Some times it is tricky to know when it is the right time to share personal things with other people. Whether you are expecting a new baby, or have finally picked up that great promotion, or have just discovered that you have a winning MegaMillions ticket, there is a period of time when you know and you haven't yet shared the information with anyone else. Or maybe you've told just your spouse, or maybe your spouse and kids but not your parents. Same thing goes for PCS. (Unless you are Sarah, of course.)
Our family might be coming up on our eighth PCS this summer, and I've discovered that our sharing point has changed as our family has changed. When it was just the two of us, we might mention bits and pieces to friends and family, but it was usually relatively casual and low key. "Yeah, we're moving. Maybe Florida, or California, or wherever. We'll let you know when we know."
Then the children came, and the grandparents became much more interested in our location. It probably didn't help that we had our first child in Hawaii, and our second and third in Australia. It was like we were trying to keep them from the babies. It was a balancing act because we didn't want anyone to get too excited about the possibilities of us living really close. We are blessed to have parents who understand that this is the military, and nothing is every guaranteed, and that sometimes we just don't know. However, they also love their grandchildren and would be delighted if we were able to live within a few hours drive. And unfortunately, some parts of the family live in a high-military area, and just by default we're more likely to live near them.
Then the kids got old enough to understand what it meant to move, and we had to start talking in code. Or French. Or hand gestures. And it worked. We'd wait until we were 90 percent sure we were moving somewhere, and then we'd let the kids know that we were 50% sure that we would be going there. Everyone's expectations were properly managed, and no one became completely unglued.
Well, we've been thinking that we might PCS this summer, and this time has been hard. It has been months since this possibility came around, and we don't know anything for sure. However, the whole code/French/hand gesture thing isn't working on the smart code-breaking/French-deciphering/hand gesture-recognizing big kids. Also, word was hitting the street via the workplace and we were afraid that they might hear it from a friend who had heard it from their parents.

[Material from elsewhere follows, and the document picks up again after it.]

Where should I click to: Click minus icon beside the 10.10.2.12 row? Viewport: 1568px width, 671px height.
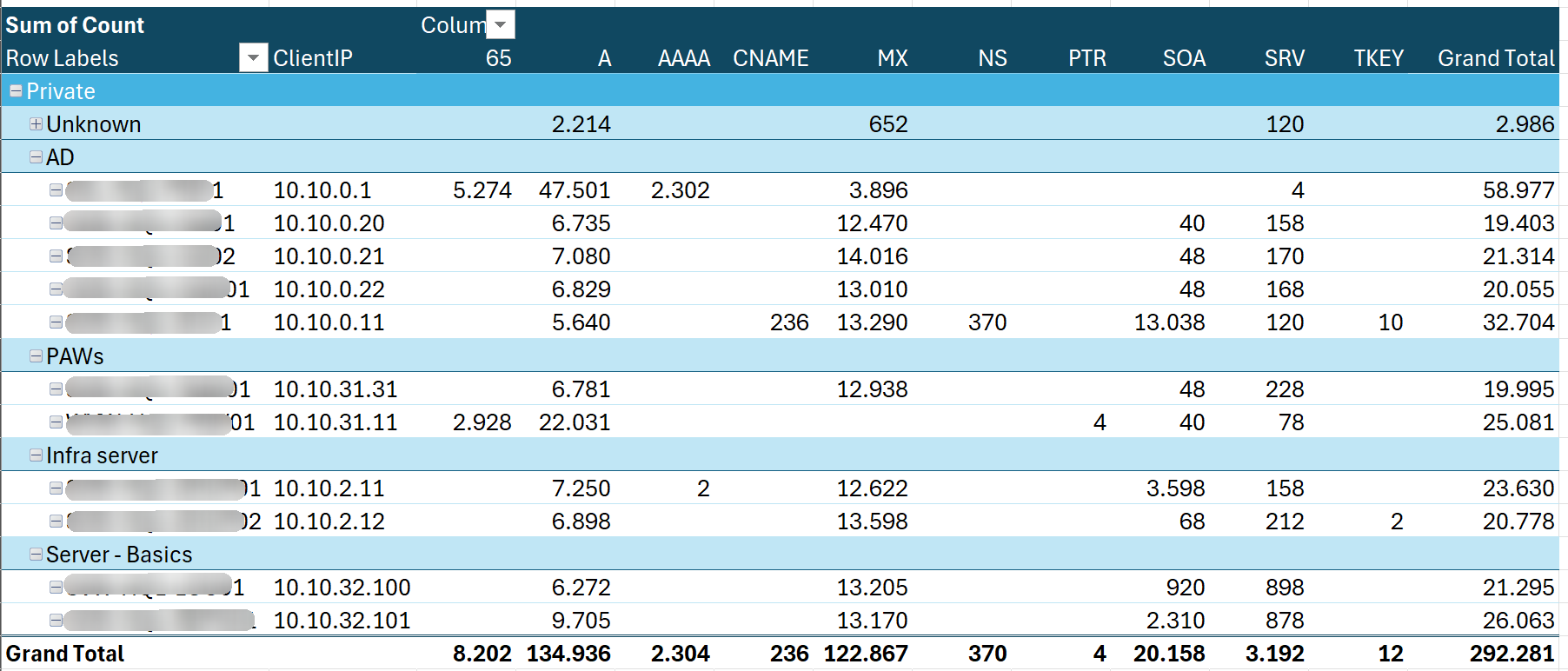pos(56,522)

We had to tell them that we aren't sure, but we think that we are probably going to move this summer. And no, we don't know where. I was worried that telling them something so vague would be upsetting, but it went well. Either it isn't as important as I thought, or they have accepted the Semper Gumby way of the military.
I'm curious: when do you tell your kids that you are going to move? How old are they? Has your strategy changed as they've grown up?